1. Field of the Invention
Embodiments of the invention generally relate to an apparatus and method for manufacturing a semiconductor device. More particularly, the invention is directed to an apparatus and method for thermally processing a substrate.
2. Description of the Related Art
The integrated circuit (IC) market is continually demanding greater memory capacity, faster switching speeds, and smaller feature sizes. One of the major steps the industry has taken to address these demands is to change from batch processing silicon substrates in large furnaces to single substrate processing in a small chamber.
During single substrate processing, the substrate is typically heated to a high temperature to allow various chemical and physical reactions to take place in multiple IC devices disposed within portions of the substrate. Of particular interest, favorable electrical performance of the IC devices requires implanted regions to be annealed. Annealing recreates a crystalline structure from regions of the substrate that were previously made amorphous, and activates dopants by incorporating their atoms into the crystalline lattice of the substrate.
Thermal annealing processes usually provide a relatively large amount of thermal energy to the substrate in a short amount of time, and then rapidly cool the substrate to terminate the thermal process. Examples of thermal annealing processes currently in use include rapid thermal processing (RTP) and impulse (spike) annealing. Conventional RTP processes heat the entire substrate even though the IC devices reside only in the upper surface of the silicon substrate. Therefore, the rate to heat and/or cool the substrate is limited by the size of the substrate. Moreover, once the entire substrate is at an elevated temperature, heat can only dissipate into the surrounding space or structures.

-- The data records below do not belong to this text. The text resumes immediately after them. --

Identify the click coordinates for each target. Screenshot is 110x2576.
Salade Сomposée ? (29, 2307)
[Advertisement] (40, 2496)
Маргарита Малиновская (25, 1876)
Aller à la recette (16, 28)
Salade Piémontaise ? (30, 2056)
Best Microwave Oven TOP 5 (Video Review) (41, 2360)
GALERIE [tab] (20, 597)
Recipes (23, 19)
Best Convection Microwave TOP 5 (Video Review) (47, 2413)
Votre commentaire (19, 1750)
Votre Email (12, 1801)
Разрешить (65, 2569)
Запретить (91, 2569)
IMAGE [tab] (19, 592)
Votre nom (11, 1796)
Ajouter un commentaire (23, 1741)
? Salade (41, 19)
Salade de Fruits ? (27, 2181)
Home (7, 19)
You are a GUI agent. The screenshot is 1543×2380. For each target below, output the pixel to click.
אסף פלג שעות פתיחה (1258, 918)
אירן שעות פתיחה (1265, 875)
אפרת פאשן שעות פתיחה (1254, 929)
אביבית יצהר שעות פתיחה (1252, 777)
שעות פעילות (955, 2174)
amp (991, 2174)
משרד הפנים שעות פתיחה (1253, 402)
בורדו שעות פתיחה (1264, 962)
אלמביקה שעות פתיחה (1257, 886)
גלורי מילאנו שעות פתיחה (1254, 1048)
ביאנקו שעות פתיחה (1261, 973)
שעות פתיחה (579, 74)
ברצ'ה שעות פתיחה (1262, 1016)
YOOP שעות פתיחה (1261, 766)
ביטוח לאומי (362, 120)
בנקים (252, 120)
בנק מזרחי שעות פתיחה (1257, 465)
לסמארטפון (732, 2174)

As a result, RTP systems usually do not achieve a 400° C./s ramp-up rate or a 150° C./s ramp-down rate. While RTP and spike annealing processes are known, current processes ramp substrate temperatures too slowly during the thermal process and therefore exposes the substrate to elevated temperatures for an extended period of time. These thermal budget problems become more severe with increasing substrate sizes, increasing switching speeds, and/or decreasing feature sizes.
To resolve some of the problems raised in conventional RTP processes, various scanning laser anneal techniques have been used to anneal surfaces of substrates. In general, these techniques deliver a constant energy flux to a small region on the surface of a substrate while the substrate is translated, or scanned, relative to the energy delivered to the small region. Due to stringent uniformity requirements and the complexity of minimizing the overlap of scanned regions across the substrate surface, these types of processes are not effective for thermal processing contact level devices formed on the surface of the substrate.
Dynamic surface annealing (DSA) techniques have been developed to anneal finite regions on the surface of the substrate to provide well-defined annealed and/or re-melted regions on the surface of the substrate. Generally, during such laser anneal processes, various regions on the surface of the substrate are sequentially exposed to a desired amount of energy delivered from the laser to cause the preferential heating of desired regions of the substrate. These techniques are preferred over conventional processes that sweep the laser energy across the surface of the substrate because the overlap between adjacent scanned regions is strictly limited to the unused space between die, or kurf lines, resulting in more uniform annealing across the desired regions of the substrate.
One disadvantage to DSA techniques is that annealing a portion of the surface of the substrate subjects the interface region between annealed portions and non-annealed portions to high thermal stresses during annealing due to temperature differences of up to 500° C. In most cases, these thermal stresses are relieved as heat conducts from the annealed region into the non-annealed region of the substrate. However, as the annealing process moves toward an edge of the substrate, the availability of heat-absorbing substrate domains is reduced by proximity to the edge, and thermal stresses cause physical deformation or breakage of the substrate.
FIG. 1 illustrates an annealing process attempting to anneal a portion 102 of substrate 100 near edge 104 of substrate 100. The electromagnetic energy 106 radiating from source 108 heats portion 102, while edge portion 110 of substrate 100 remains unheated. The interface area between annealed portion 102 and edge portion 110 develops high thermal stress due to the relatively small heat-absorbing capacity of edge portion 110. This high thermal stress is frequently relieved by deformation or breakage in edge portion 110 near edge 104 of substrate 100. Thus, there is a need for a thermal processing apparatus and method capable of annealing any desired region of the substrate without damaging the substrate.